>> Begin

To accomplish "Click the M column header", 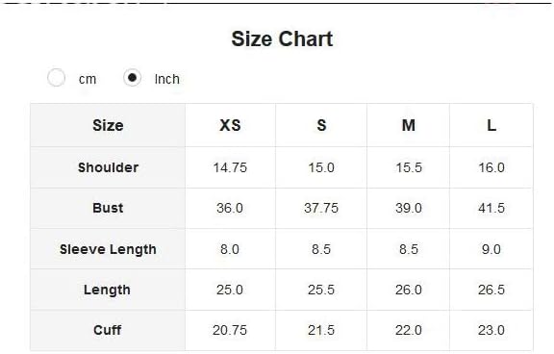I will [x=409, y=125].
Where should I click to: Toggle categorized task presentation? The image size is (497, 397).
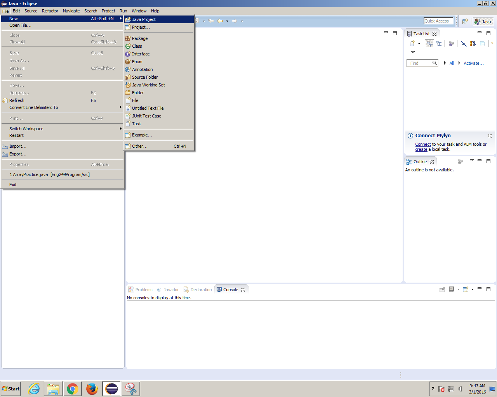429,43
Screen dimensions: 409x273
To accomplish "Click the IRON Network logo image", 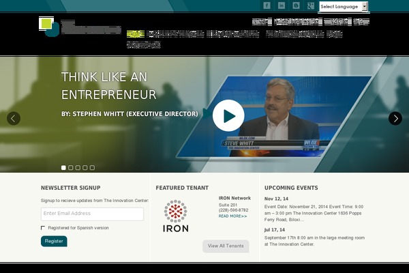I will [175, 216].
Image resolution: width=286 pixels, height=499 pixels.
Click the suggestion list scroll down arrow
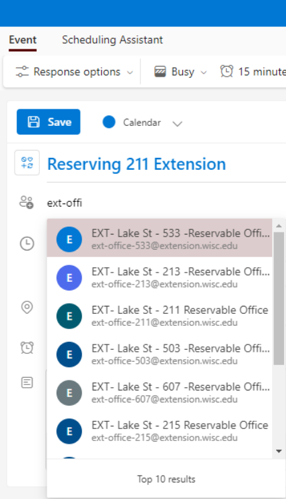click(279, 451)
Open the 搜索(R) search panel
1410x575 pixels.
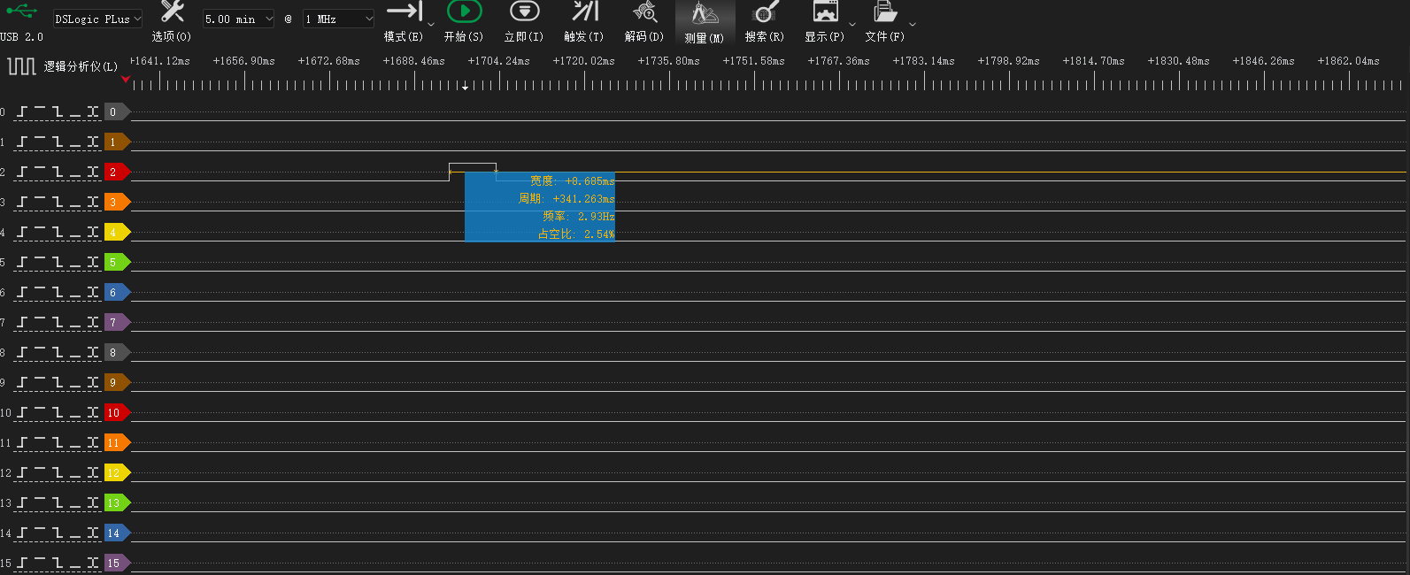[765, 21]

>> End

EXERCISE REQUIREMENTS
Rewrite everything from the line containing "Image resolution: width=286" down to the end of the items as a JSON list of strings, one string per line, omitting blank lines and leaving out the pictures.

REPLY TO THE EXERCISE
[
  "Image resolution: width=286 pixels, height=499 pixels.",
  "Click the suggestion list scroll down arrow",
  "click(279, 451)",
  "Open the 搜索(R) search panel",
  "1410x575 pixels.",
  "[765, 21]"
]